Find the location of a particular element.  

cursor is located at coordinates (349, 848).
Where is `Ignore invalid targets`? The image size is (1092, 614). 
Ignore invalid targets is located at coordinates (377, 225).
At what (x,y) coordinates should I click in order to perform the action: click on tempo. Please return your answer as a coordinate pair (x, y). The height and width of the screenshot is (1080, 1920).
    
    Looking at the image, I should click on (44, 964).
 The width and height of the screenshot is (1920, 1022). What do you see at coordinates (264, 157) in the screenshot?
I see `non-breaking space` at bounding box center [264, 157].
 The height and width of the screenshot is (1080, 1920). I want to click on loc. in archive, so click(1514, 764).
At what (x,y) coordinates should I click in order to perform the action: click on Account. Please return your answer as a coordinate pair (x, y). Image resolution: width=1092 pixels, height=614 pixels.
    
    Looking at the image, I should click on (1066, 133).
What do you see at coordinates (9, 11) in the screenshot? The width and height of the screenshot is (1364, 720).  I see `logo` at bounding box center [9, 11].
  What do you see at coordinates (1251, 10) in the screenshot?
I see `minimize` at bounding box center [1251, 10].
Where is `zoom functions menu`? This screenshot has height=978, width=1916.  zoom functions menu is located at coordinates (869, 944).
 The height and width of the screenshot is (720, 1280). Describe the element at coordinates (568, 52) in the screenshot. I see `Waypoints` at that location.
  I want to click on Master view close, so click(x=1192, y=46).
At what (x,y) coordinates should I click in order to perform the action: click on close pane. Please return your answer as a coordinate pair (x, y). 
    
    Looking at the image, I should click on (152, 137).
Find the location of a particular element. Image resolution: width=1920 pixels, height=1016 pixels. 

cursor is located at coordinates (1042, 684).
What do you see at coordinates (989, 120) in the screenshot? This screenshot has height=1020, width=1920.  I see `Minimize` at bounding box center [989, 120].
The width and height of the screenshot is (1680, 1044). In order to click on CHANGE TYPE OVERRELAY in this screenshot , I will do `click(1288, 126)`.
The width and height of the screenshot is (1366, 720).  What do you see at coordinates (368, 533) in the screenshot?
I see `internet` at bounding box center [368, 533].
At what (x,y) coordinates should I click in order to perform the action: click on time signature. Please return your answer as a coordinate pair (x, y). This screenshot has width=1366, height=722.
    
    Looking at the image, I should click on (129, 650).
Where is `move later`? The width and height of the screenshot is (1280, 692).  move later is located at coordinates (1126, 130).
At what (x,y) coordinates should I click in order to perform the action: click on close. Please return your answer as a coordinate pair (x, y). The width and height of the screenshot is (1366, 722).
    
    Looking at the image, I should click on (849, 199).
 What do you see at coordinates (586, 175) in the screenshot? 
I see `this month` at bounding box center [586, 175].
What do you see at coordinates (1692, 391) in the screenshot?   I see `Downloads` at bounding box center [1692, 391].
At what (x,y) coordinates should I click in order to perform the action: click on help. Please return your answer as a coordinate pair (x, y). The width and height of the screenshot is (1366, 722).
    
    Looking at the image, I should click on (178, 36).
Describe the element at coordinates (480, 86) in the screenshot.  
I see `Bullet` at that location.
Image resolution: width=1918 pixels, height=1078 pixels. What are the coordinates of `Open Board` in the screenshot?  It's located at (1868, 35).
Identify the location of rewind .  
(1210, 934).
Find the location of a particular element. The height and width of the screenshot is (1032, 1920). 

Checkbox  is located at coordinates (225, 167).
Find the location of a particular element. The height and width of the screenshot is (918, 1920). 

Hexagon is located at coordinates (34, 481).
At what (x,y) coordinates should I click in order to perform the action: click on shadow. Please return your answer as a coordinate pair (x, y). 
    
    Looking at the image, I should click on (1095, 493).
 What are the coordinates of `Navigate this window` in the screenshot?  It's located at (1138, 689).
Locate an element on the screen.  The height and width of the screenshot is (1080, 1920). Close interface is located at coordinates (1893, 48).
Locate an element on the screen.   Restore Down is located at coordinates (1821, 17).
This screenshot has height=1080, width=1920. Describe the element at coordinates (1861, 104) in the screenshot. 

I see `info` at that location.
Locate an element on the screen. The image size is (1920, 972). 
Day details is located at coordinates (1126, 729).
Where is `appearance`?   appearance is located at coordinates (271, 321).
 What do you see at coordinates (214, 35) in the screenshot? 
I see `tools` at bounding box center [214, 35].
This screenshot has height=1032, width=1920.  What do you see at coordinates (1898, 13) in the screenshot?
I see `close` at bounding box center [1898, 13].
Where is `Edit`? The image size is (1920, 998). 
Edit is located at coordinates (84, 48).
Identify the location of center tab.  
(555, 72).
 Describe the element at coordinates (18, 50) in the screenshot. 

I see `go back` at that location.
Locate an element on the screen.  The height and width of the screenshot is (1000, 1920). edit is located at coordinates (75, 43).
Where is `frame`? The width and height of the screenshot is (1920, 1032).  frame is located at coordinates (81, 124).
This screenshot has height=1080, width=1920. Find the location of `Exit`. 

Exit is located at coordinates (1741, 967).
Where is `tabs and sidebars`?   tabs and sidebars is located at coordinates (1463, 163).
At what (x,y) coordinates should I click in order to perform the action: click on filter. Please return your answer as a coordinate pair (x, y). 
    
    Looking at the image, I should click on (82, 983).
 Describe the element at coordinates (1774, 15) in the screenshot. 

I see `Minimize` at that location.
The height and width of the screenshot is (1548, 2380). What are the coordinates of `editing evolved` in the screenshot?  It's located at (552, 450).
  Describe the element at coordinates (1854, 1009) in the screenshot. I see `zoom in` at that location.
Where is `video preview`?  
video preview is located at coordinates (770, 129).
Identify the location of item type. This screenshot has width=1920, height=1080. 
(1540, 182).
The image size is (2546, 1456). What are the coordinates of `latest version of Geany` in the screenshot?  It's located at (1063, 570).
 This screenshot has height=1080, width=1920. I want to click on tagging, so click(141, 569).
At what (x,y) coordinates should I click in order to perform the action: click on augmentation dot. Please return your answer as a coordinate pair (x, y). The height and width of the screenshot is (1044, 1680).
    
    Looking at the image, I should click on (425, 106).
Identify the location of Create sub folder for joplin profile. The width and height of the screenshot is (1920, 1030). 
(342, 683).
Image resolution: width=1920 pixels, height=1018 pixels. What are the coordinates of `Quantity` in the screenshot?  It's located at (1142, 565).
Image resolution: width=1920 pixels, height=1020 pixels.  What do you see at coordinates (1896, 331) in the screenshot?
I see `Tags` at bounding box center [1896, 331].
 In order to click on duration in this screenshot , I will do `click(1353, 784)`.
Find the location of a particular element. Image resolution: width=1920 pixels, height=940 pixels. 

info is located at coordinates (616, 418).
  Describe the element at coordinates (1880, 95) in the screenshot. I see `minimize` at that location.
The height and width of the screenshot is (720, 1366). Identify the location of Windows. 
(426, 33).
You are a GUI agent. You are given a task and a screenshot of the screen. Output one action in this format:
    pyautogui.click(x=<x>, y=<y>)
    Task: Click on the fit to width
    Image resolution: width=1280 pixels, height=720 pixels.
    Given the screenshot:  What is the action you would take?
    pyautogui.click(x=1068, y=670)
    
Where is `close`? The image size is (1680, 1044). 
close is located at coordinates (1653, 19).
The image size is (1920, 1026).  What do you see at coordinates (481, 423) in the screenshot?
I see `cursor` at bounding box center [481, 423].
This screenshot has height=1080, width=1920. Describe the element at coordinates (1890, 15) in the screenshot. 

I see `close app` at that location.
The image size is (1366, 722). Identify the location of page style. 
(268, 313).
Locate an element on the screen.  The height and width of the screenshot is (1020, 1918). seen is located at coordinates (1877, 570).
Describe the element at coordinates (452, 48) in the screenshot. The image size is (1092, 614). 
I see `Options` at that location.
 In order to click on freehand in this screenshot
# # #
**WORK TO DO:** Change every "coordinate pair" in the entries above to "point", and leave the rest of each entry untouched.

**EXPECTED OUTPUT:**
Find the location of a particular element.  

cursor is located at coordinates (349, 848).
Where is `Ignore invalid targets`? The image size is (1092, 614). 
Ignore invalid targets is located at coordinates (377, 225).
At what (x,y) coordinates should I click in order to perform the action: click on tempo. Please return your answer as a point (x, y). The height and width of the screenshot is (1080, 1920).
    
    Looking at the image, I should click on (44, 964).
 The width and height of the screenshot is (1920, 1022). What do you see at coordinates (264, 157) in the screenshot?
I see `non-breaking space` at bounding box center [264, 157].
 The height and width of the screenshot is (1080, 1920). I want to click on loc. in archive, so click(1514, 764).
At what (x,y) coordinates should I click in order to perform the action: click on Account. Please return your answer as a point (x, y). Image resolution: width=1092 pixels, height=614 pixels.
    
    Looking at the image, I should click on (1066, 133).
What do you see at coordinates (9, 11) in the screenshot? The width and height of the screenshot is (1364, 720).  I see `logo` at bounding box center [9, 11].
  What do you see at coordinates (1251, 10) in the screenshot?
I see `minimize` at bounding box center [1251, 10].
Where is `zoom functions menu`? This screenshot has height=978, width=1916.  zoom functions menu is located at coordinates (869, 944).
 The height and width of the screenshot is (720, 1280). Describe the element at coordinates (568, 52) in the screenshot. I see `Waypoints` at that location.
  I want to click on Master view close, so click(x=1192, y=46).
At what (x,y) coordinates should I click in order to perform the action: click on close pane. Please return your answer as a point (x, y). 
    
    Looking at the image, I should click on (152, 137).
Find the location of a particular element. Image resolution: width=1920 pixels, height=1016 pixels. 

cursor is located at coordinates (1042, 684).
What do you see at coordinates (989, 120) in the screenshot? This screenshot has height=1020, width=1920.  I see `Minimize` at bounding box center [989, 120].
The width and height of the screenshot is (1680, 1044). In order to click on CHANGE TYPE OVERRELAY in this screenshot , I will do `click(1288, 126)`.
The width and height of the screenshot is (1366, 720).  What do you see at coordinates (368, 533) in the screenshot?
I see `internet` at bounding box center [368, 533].
At what (x,y) coordinates should I click in order to perform the action: click on time signature. Please return your answer as a point (x, y). This screenshot has width=1366, height=722.
    
    Looking at the image, I should click on (129, 650).
Where is `move later`? The width and height of the screenshot is (1280, 692).  move later is located at coordinates (1126, 130).
At what (x,y) coordinates should I click in order to perform the action: click on close. Please return your answer as a point (x, y). The width and height of the screenshot is (1366, 722).
    
    Looking at the image, I should click on (849, 199).
 What do you see at coordinates (586, 175) in the screenshot? 
I see `this month` at bounding box center [586, 175].
What do you see at coordinates (1692, 391) in the screenshot?   I see `Downloads` at bounding box center [1692, 391].
At what (x,y) coordinates should I click in order to perform the action: click on help. Please return your answer as a point (x, y). The width and height of the screenshot is (1366, 722).
    
    Looking at the image, I should click on (178, 36).
Describe the element at coordinates (480, 86) in the screenshot.  
I see `Bullet` at that location.
Image resolution: width=1918 pixels, height=1078 pixels. What are the coordinates of `Open Board` in the screenshot?  It's located at (1868, 35).
Identify the location of rewind .  
(1210, 934).
Find the location of a particular element. The height and width of the screenshot is (1032, 1920). 

Checkbox  is located at coordinates (225, 167).
Find the location of a particular element. The height and width of the screenshot is (918, 1920). 

Hexagon is located at coordinates (34, 481).
At what (x,y) coordinates should I click in order to perform the action: click on shadow. Please return your answer as a point (x, y). 
    
    Looking at the image, I should click on (1095, 493).
 What are the coordinates of `Navigate this window` in the screenshot?  It's located at (1138, 689).
Locate an element on the screen.  The height and width of the screenshot is (1080, 1920). Close interface is located at coordinates (1893, 48).
Locate an element on the screen.   Restore Down is located at coordinates (1821, 17).
This screenshot has height=1080, width=1920. Describe the element at coordinates (1861, 104) in the screenshot. 

I see `info` at that location.
Locate an element on the screen. The image size is (1920, 972). 
Day details is located at coordinates (1126, 729).
Where is `appearance`?   appearance is located at coordinates (271, 321).
 What do you see at coordinates (214, 35) in the screenshot? 
I see `tools` at bounding box center [214, 35].
This screenshot has height=1032, width=1920.  What do you see at coordinates (1898, 13) in the screenshot?
I see `close` at bounding box center [1898, 13].
Where is `Edit`? The image size is (1920, 998). 
Edit is located at coordinates (84, 48).
Identify the location of center tab.  
(555, 72).
 Describe the element at coordinates (18, 50) in the screenshot. 

I see `go back` at that location.
Locate an element on the screen.  The height and width of the screenshot is (1000, 1920). edit is located at coordinates (75, 43).
Where is `frame`? The width and height of the screenshot is (1920, 1032).  frame is located at coordinates (81, 124).
This screenshot has height=1080, width=1920. Find the location of `Exit`. 

Exit is located at coordinates (1741, 967).
Where is `tabs and sidebars`?   tabs and sidebars is located at coordinates (1463, 163).
At what (x,y) coordinates should I click in order to perform the action: click on filter. Please return your answer as a point (x, y). 
    
    Looking at the image, I should click on (82, 983).
 Describe the element at coordinates (1774, 15) in the screenshot. 

I see `Minimize` at that location.
The height and width of the screenshot is (1548, 2380). What are the coordinates of `editing evolved` in the screenshot?  It's located at (552, 450).
  Describe the element at coordinates (1854, 1009) in the screenshot. I see `zoom in` at that location.
Where is `video preview`?  
video preview is located at coordinates (770, 129).
Identify the location of item type. This screenshot has width=1920, height=1080. 
(1540, 182).
The image size is (2546, 1456). What are the coordinates of `latest version of Geany` in the screenshot?  It's located at (1063, 570).
 This screenshot has height=1080, width=1920. I want to click on tagging, so click(141, 569).
At what (x,y) coordinates should I click in order to perform the action: click on augmentation dot. Please return your answer as a point (x, y). The height and width of the screenshot is (1044, 1680).
    
    Looking at the image, I should click on (425, 106).
Identify the location of Create sub folder for joplin profile. The width and height of the screenshot is (1920, 1030). 
(342, 683).
Image resolution: width=1920 pixels, height=1018 pixels. What are the coordinates of `Quantity` in the screenshot?  It's located at (1142, 565).
Image resolution: width=1920 pixels, height=1020 pixels.  What do you see at coordinates (1896, 331) in the screenshot?
I see `Tags` at bounding box center [1896, 331].
 In order to click on duration in this screenshot , I will do `click(1353, 784)`.
Find the location of a particular element. Image resolution: width=1920 pixels, height=940 pixels. 

info is located at coordinates (616, 418).
  Describe the element at coordinates (1880, 95) in the screenshot. I see `minimize` at that location.
The height and width of the screenshot is (720, 1366). Identify the location of Windows. 
(426, 33).
You are a GUI agent. You are given a task and a screenshot of the screen. Output one action in this format:
    pyautogui.click(x=<x>, y=<y>)
    Task: Click on the fit to width
    Image resolution: width=1280 pixels, height=720 pixels.
    Given the screenshot:  What is the action you would take?
    pyautogui.click(x=1068, y=670)
    
Where is `close`? The image size is (1680, 1044). 
close is located at coordinates (1653, 19).
The image size is (1920, 1026).  What do you see at coordinates (481, 423) in the screenshot?
I see `cursor` at bounding box center [481, 423].
This screenshot has height=1080, width=1920. Describe the element at coordinates (1890, 15) in the screenshot. 

I see `close app` at that location.
The image size is (1366, 722). Identify the location of page style. 
(268, 313).
Locate an element on the screen.  The height and width of the screenshot is (1020, 1918). seen is located at coordinates (1877, 570).
Describe the element at coordinates (452, 48) in the screenshot. The image size is (1092, 614). 
I see `Options` at that location.
 In order to click on freehand in this screenshot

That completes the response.